Perhaps, came the chilling thought, something had already happened. Dundas was pursuing the subject with great seriousness.

‘If Camilla said she would be here, why isn’t she? Did she leave things ready for you?’

‘The bed’s made in the spare room, that’s all.’ She went on nervously, ‘But she must be here. Her clothes are everywhere. She might have gone away for a night, that would be all.’

‘That must be it,’ Dundas agreed. ‘She’s at some farm and can’t get back. The rivers are flooded, you know. That would mean she wouldn’t be here until the morning, and not even then unless the rain stops.’

As he spoke a drip suddenly fell from the damp spot in the ceiling on to his neck. He rubbed his neck vigorously.

‘This house is a disgrace. We shouldn’t be letting anyone live in it.’
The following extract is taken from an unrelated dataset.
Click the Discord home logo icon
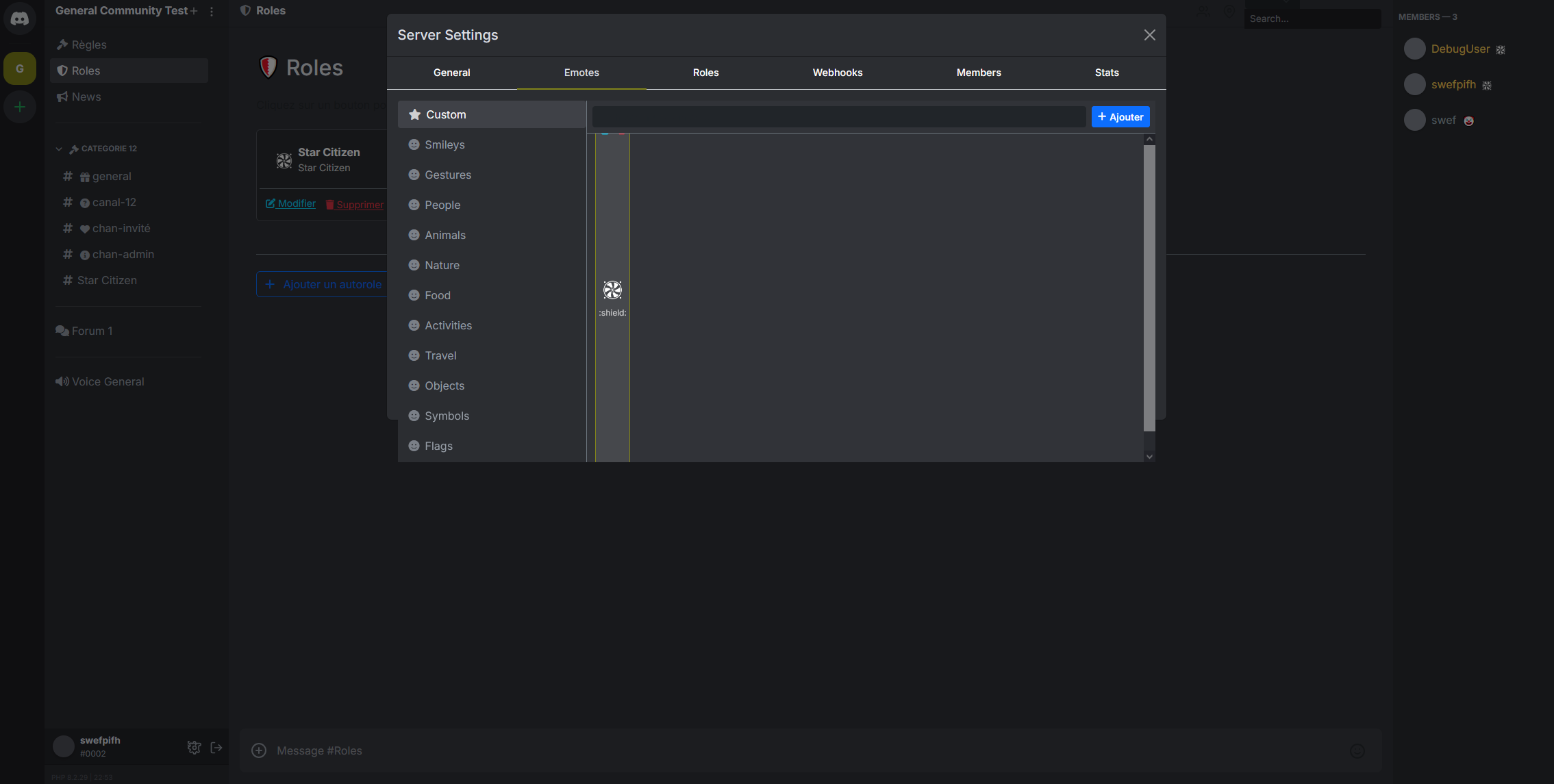 coord(20,19)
‘Dundas is the school chairman,’ Felix explained to Alice. ‘He takes his duties seriously. Quite rightly, too. This house
is
a disgrace.’ He lit a cigarette and went on, ‘So we’ve decided Camilla is marooned, have we? Probably you’re right, too. She could have gone away for a couple of days. That would explain the stale milk. Then in that case I’ll get along. Perhaps you’d be wiser to come up to the hotel tonight, Alice.’

Alice shook her head.

‘Oh, no, I’ll stay here. I’m crazy about the place already. It’s mysterious.’

‘It’s very unhealthy,’ said Dundas. ‘I don’t think you should stay here. Will you come over to my place? I have my daughter there.’

Felix’s merry eyes twinkled at her. Alice shook her head.

‘No. Thank you very much, but I’d rather stay here. If Camilla doesn’t turn up by tomorrow I’ll decide then what I’ll do.’

‘She must turn up by tomorrow,’ said Felix, ‘otherwise we’ll think she’s in trouble.’

‘Nonsense! What trouble would she be in?’ Dundas said.

‘I can think of several kinds. Alas!’ He shrugged himself into his wet mackintosh. ‘Good night, Alice. Sleep well.’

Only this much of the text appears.